The Wake is not just the finale to the seventh season of Bernice Summerfield at Big Finish, it also caps off the past two years of the series, pulling together a story arc that’s been bubbling under since Professor Bernice Summerfield and the Crystal of Cantus, which had roots even further back. Collected Works, The Empire State, this whole season: it all comes together here, the climax of the series under Simon Guerrier’s producership — it’s not unlike the handover from Russell T Davies to Steven Moffat that would happen a couple years after this on Doctor Who, as it ties up a lot of threads and sets us up for a whole new series of exciting adventures.

Simon Guerrier shows why he’s one of the best writers Benny has ever had

Guerrier writes the story himself, and as always, shows why he’s one of the best writers the character has ever had — in his hands, Benny is a person with a long, difficult past, and he draws on that to excellent effect here, starting with a series of flashbacks showing the relationship between Bernice and Braxiatel. (We hear newly performed clips from Theatre of War, Happy Endings, and Tears of the Oracle, among others.) This is a contemplative story: Benny tries to navigate life on the Collection in the wake of what happened to Jason and Peter in The End of the World, while Braxiatel consolidates the power over his Collection that was lost to him after The Crystal of Cantus.
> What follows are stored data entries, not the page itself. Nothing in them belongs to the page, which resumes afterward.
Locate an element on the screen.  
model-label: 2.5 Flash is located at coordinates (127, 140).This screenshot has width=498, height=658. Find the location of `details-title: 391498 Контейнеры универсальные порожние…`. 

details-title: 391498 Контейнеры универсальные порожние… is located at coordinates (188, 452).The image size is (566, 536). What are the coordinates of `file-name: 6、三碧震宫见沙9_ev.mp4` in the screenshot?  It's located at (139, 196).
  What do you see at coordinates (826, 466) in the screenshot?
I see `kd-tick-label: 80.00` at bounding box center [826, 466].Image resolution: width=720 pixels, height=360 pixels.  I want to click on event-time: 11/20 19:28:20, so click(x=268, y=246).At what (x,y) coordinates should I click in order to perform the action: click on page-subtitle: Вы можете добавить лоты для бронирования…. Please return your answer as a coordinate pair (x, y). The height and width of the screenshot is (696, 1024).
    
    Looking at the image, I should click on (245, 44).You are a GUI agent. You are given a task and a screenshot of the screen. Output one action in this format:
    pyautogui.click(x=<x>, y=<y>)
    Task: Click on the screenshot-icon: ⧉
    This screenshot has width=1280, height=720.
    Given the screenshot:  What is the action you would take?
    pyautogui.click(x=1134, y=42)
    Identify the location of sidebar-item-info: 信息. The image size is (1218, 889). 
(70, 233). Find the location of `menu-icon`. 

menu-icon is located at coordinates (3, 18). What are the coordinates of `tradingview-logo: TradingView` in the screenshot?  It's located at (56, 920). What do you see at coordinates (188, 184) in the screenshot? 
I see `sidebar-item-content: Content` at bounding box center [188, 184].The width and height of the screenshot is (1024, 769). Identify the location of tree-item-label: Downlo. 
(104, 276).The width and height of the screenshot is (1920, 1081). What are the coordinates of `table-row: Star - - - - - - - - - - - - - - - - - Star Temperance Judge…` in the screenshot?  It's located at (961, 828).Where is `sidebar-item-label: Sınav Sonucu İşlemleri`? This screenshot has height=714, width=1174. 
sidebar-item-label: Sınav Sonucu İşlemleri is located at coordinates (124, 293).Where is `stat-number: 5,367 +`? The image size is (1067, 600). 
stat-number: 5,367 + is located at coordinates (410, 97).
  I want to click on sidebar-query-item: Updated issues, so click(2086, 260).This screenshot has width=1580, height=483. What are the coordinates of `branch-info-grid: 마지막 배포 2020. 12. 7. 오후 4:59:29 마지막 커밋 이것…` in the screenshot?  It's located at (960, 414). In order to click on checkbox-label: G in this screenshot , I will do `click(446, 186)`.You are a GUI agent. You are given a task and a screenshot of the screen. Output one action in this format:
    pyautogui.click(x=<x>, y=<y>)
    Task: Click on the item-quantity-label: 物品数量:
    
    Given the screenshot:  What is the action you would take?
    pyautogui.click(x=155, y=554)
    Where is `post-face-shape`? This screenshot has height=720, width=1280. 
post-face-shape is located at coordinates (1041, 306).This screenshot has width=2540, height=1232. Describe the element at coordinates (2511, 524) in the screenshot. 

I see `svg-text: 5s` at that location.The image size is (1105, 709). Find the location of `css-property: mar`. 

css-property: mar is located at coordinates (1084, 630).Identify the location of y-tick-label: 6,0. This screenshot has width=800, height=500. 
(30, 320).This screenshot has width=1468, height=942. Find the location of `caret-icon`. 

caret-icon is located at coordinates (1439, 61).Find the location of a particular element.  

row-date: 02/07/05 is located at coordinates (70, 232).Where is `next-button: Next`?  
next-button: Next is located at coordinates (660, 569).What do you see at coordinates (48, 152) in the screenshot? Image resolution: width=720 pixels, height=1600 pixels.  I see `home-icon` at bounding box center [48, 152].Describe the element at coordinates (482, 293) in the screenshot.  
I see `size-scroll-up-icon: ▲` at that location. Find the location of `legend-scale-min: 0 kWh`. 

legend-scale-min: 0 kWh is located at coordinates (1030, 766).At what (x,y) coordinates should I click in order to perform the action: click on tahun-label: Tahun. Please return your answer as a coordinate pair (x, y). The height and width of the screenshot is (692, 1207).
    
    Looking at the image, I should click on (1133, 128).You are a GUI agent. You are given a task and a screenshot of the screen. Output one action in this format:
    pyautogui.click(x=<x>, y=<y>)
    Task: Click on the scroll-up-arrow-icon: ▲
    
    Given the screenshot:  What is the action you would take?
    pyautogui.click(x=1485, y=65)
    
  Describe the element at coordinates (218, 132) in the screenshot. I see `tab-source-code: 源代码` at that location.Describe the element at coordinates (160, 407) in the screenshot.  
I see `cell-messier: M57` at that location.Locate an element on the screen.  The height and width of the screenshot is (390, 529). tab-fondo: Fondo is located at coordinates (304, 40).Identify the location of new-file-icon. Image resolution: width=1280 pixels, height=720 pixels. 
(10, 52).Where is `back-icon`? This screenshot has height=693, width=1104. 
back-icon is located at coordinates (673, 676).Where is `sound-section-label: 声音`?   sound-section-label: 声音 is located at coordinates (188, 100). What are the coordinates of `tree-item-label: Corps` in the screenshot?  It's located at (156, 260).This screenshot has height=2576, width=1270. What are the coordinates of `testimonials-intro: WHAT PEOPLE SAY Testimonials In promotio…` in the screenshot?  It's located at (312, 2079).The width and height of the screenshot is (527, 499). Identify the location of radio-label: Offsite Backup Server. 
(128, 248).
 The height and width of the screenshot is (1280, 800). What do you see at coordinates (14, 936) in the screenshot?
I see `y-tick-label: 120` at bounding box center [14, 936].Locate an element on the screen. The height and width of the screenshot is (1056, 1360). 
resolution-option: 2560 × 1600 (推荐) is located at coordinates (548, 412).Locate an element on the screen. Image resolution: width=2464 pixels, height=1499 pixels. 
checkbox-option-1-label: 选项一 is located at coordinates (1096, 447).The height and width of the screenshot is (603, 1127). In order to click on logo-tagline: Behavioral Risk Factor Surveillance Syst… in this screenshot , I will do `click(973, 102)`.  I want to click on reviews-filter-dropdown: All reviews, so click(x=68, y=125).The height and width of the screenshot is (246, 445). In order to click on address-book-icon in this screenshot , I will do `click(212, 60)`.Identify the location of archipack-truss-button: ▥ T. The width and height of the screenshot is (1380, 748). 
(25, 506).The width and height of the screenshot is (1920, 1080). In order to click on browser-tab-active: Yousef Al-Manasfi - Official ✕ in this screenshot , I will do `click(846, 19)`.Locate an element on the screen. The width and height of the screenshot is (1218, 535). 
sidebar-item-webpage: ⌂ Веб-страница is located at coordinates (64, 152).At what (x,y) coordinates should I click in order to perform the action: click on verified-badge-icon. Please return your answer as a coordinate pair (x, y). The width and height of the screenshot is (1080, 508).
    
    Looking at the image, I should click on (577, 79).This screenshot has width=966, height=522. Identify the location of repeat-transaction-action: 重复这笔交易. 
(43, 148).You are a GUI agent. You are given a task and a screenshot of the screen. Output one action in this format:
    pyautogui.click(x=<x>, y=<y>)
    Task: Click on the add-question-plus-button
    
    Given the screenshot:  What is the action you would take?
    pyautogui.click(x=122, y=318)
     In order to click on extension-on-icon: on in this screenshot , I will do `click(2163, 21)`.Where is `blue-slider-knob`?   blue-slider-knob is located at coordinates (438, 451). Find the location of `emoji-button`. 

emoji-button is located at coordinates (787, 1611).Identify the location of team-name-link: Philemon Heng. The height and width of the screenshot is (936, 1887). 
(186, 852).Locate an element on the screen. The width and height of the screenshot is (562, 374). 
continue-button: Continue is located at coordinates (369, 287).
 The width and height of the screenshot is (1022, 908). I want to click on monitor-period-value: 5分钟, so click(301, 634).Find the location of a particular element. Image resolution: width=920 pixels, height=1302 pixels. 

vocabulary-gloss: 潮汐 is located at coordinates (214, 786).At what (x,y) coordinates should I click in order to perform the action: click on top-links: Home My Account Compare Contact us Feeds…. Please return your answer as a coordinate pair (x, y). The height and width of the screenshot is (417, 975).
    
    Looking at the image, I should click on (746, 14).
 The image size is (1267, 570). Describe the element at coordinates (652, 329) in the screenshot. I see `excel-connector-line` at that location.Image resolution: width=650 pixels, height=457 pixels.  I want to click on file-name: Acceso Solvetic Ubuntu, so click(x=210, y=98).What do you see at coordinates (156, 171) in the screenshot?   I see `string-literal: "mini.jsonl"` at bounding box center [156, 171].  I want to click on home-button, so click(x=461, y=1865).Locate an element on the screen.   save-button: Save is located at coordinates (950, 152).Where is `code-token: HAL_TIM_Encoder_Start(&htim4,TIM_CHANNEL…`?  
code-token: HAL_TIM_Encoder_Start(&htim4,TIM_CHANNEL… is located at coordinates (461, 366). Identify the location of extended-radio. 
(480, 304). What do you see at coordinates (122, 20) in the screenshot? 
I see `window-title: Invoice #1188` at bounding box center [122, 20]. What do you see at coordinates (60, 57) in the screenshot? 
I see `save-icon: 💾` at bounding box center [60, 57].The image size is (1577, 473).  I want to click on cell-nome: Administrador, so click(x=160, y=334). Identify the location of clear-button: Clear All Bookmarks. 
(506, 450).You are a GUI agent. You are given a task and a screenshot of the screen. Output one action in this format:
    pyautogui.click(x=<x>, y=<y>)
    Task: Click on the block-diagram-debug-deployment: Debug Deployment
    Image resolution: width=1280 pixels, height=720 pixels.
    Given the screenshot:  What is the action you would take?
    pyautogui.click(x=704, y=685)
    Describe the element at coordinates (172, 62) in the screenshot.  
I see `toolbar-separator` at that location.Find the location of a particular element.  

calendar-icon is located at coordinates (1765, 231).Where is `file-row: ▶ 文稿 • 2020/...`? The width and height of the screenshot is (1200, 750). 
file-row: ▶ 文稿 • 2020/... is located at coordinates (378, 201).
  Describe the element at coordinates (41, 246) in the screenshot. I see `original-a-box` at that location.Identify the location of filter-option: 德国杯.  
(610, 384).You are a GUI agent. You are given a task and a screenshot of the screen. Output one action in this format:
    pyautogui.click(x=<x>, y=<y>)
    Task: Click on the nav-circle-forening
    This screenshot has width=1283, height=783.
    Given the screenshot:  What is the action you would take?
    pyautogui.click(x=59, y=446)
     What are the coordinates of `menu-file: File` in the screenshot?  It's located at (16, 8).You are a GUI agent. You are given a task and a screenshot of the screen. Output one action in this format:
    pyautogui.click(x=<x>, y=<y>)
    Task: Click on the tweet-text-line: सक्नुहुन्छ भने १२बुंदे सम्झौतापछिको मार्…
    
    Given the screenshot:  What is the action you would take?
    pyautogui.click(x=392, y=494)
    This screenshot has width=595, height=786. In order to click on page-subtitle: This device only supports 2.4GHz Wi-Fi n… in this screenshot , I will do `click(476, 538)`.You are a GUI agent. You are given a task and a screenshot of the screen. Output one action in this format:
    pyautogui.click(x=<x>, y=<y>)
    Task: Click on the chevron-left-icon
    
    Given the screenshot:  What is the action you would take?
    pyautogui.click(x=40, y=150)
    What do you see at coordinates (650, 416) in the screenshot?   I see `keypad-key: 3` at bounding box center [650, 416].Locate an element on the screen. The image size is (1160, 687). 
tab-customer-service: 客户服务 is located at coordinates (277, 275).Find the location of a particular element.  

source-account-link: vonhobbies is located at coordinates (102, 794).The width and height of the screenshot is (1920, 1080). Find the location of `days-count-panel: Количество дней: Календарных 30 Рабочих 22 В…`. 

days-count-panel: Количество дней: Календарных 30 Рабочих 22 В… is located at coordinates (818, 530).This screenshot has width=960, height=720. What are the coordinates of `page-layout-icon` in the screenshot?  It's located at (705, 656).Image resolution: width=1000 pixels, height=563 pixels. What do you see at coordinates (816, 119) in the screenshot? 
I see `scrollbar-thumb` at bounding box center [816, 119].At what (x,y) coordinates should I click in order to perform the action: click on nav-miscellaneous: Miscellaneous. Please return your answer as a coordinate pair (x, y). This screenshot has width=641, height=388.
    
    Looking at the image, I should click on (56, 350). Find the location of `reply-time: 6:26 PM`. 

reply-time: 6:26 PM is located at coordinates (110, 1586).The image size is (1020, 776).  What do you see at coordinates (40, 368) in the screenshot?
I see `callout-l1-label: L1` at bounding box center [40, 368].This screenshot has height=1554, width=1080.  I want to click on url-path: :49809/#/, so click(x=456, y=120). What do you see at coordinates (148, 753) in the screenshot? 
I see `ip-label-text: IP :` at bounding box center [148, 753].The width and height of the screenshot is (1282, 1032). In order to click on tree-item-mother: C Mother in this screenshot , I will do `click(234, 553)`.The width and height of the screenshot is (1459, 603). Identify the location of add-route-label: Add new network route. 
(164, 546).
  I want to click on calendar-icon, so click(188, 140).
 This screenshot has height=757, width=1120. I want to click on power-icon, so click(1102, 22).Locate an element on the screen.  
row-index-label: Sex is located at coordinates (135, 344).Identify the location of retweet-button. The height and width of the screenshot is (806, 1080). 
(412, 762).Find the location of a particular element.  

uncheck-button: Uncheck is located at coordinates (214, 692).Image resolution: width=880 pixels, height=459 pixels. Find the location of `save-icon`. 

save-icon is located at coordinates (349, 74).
As always for this series, the performances from the regulars are strong. With the exception of a brief appearance by Rex Duis as Bodie, a Killoran construction worker/student of Bernice’s, this is the last of many stories this season to focus entirely on the regulars: Lisa Bowerman as Bernice, Thomas Grant as Peter Summerfield, Harry Myers as Adrian Wall (and Hass), Steven Wickham as Joseph (and Doggles), Miles Richardson as Irving Braxiatel, and even a couple surprise appearances. There’s little new that can be said, but the power of The Wake is a real testament to the abilities of this group, and to the long histories that their characters have built up over eight years of stories.

It’s a quiet story, but it’s an important one. It’s a sad story, but like any good Bernice adventure it’s got jokes in. Matthew Cochrane’s sound design impresses, especially the musical score he turns in with assistance from David Darlington. The Bernice Summerfield adventures have never been as good as they are in their eighth season, and this continues their string of unqualified successes. I look forward to hearing where new producer Eddie Robson takes things next…

The Wake (by Simon Guerrier; starring Lisa Bowerman) was released by Big Finish Productions in December 2007.